The C5+1 is a diplomatic summit that has been held every year since 2015 between the foreign ministers of the five Central Asian countries of Kazakhstan, Kyrgyzstan, Tajikistan, Turkmenistan, and Uzbekistan, with the United States Secretary of State to discuss and work on common issues of concern to improve and strengthen the U.S. relationship with the five Central Asian states, but to also enhance the relations between the individual nations in Central Asia. The format is used to discuss regional issues such as the war in Afghanistan, the Syrian civil war, the war on terror, combating drug and human trafficking, economic issues regarding trade relations, job growth in the region, and combating environmental issues.
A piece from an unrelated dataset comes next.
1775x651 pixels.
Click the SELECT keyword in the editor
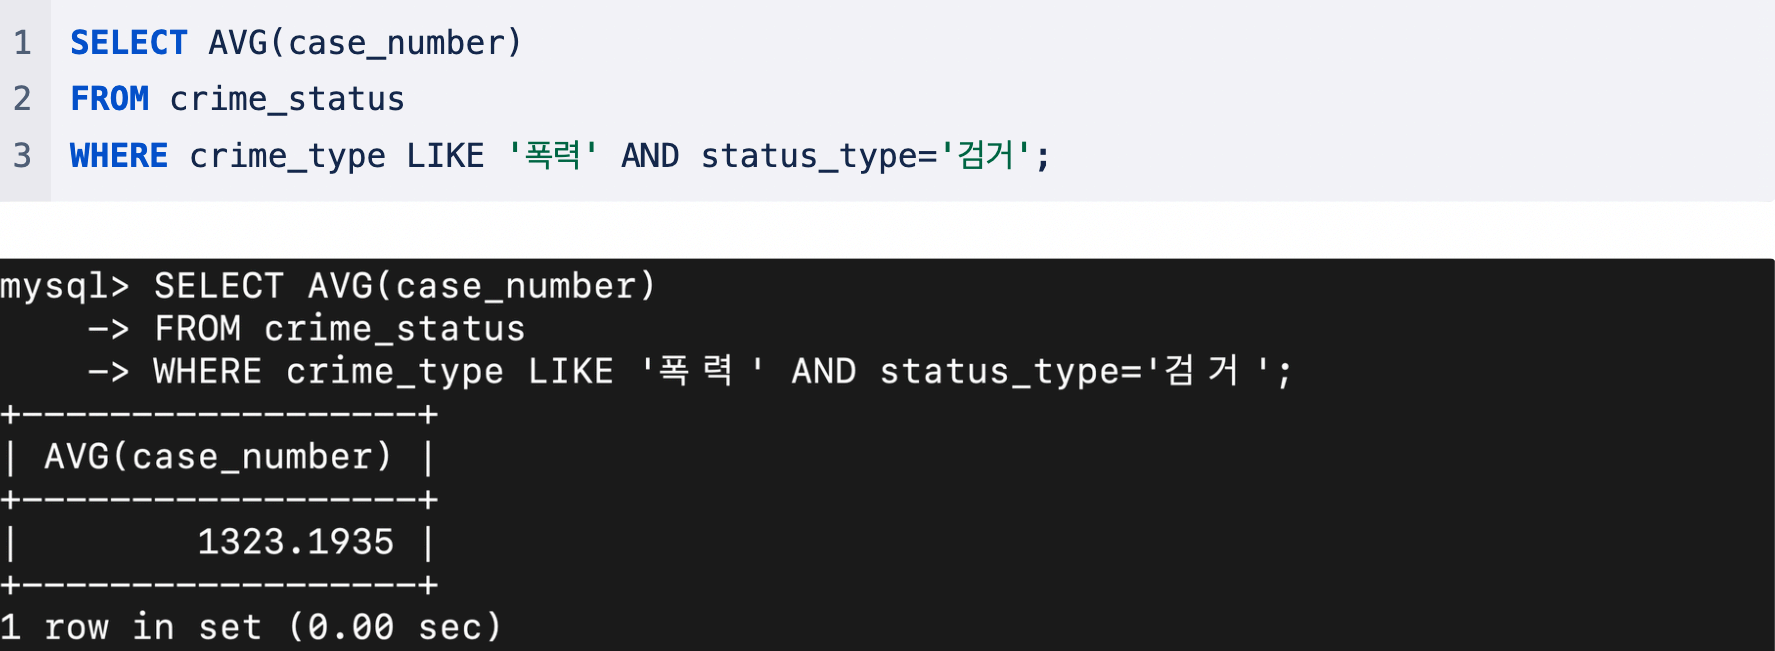[x=129, y=43]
The C5+1 is viewed as an attempt by the United States to gain influence in the Central Asian states countering Russia where U.S.–Russian relations have worsened since 2014, and what the U.S. has perceived as being Russia's ambitions to restore the Soviet Union.

==History==
The first meeting between the six states took place on September 26, 2015, during the seventieth session of the United Nations General Assembly where then-U.S. Secretary of State John Kerry met with his foreign minister counterparts from the five states to establish a new multilateral dialogue platform. Following the meeting at the U.N., from October to November, Kerry embarked on visiting each of the five countries marking the first time a Secretary of State visited these countries since James Baker in 1992 following their independence from the Soviet Union.

===2015===
The C5+1's first summit took place on November 1 in Samarkand, Uzbekistan. The summit resulted in the six countries issuing a declaration on increasing cooperation in trade, transport, and energy. The parties also issued a Joint Declaration of Partnership and Cooperation where the countries will improve cooperation in regional trade, transport and communication, energy linkages, and transit opportunities, including upgrading existing facilities and promoting common rules and regulations. Kerry announced at the summit that the U.S. would launch a program called Smart Waters, which would focus on training future expert water managers and river basin planning for sustainable water management in the region.

===2016===
The second summit was held in Washington, D.C., on August 3. The meeting itself marked the twenty-fifth anniversary of the establishment of diplomatic relations between each of the six states.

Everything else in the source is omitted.